Neolithic Adventures – Hetty Pegler’s Tump…

So back in 2015-2016, we decided to start taking in some of the history we talked about and were interested in. The Romans are a little recent for our taste, although there is no small measure of that if it’s your thing. But for us we liked a few thousand years further back. It began. But now find ourselves wanting to go back and revisit. We’ve been abroad since then for a bit and seen some other sites. It raises more questions. So, the next round of neolithic adventures of visiting the ancient sites of Britain starts. After finding out how many sites there really are, it may take a while…

We started local. I hadn’t realised I had settled so closely to so many ancient sites. Even walking my dogs for years just by this gem and not even knowing it was there. Also known as Hetty Peglers Tump (after the landowner Hester Pegler in the 17th Century), Uley Long Barrow has long mystified us as to it’s purpose along with all the others (and there will be more). Burial mounds, tomb and ceremonial are all words that have been attributed to these structures, but having visited a number of them now, the effort doesn’t seem consistent with it’s purpose.

Most of these are collapsed and have been looted and excavated over the years, with many being reconstructed to how we see them today.  As below, we were treated to some great weather and it’s initial view is impressive. The pictures never quite capture the magic at these places or really how pretty the surrounding are. I hope this one goes a small way to convey that.

Hetty Pegler front view

It’s tucked at the back of a field literally just off the B4066 between Stroud and Uley, if you ever happen to be passing that way.

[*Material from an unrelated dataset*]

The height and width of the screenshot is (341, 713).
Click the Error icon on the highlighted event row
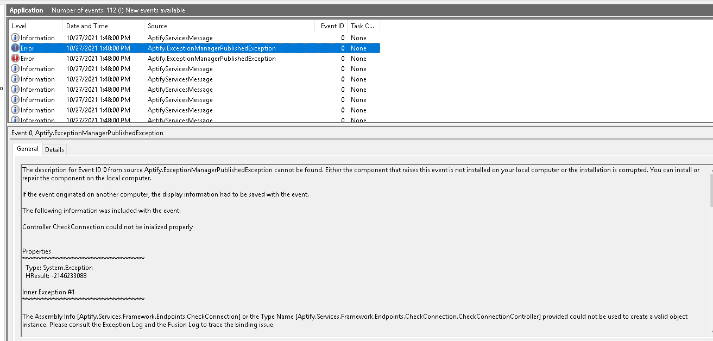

Inside what they call the chambered tomb lies some very large stones. The most impressive ceiling stones seem to overshadow the ‘smaller’ huge ones to the sides. These create separated rooms and not the stuff of graveyards in my opinion.

Hetty Pegler internal

They may have no conclusive answers at this point, many people have many theories about these sites, but we struggle to know what happened in the dark ages less than two thousand years ago, so to think we have the answers for over 5,500 years ago is quite a stretch. But you never know…

(c) K Wicks

Neolithic Adventures – West Kennet Avenue

Really this could be an add on to my piece about Avebury given it’s proximity, but I think this deserves it’s own piece. West Kennet Avenue is an avenue of stones through an entire field leading in the direction of the West Kennet Barrow. I had no idea this was just round the corner from Avebury stone circle.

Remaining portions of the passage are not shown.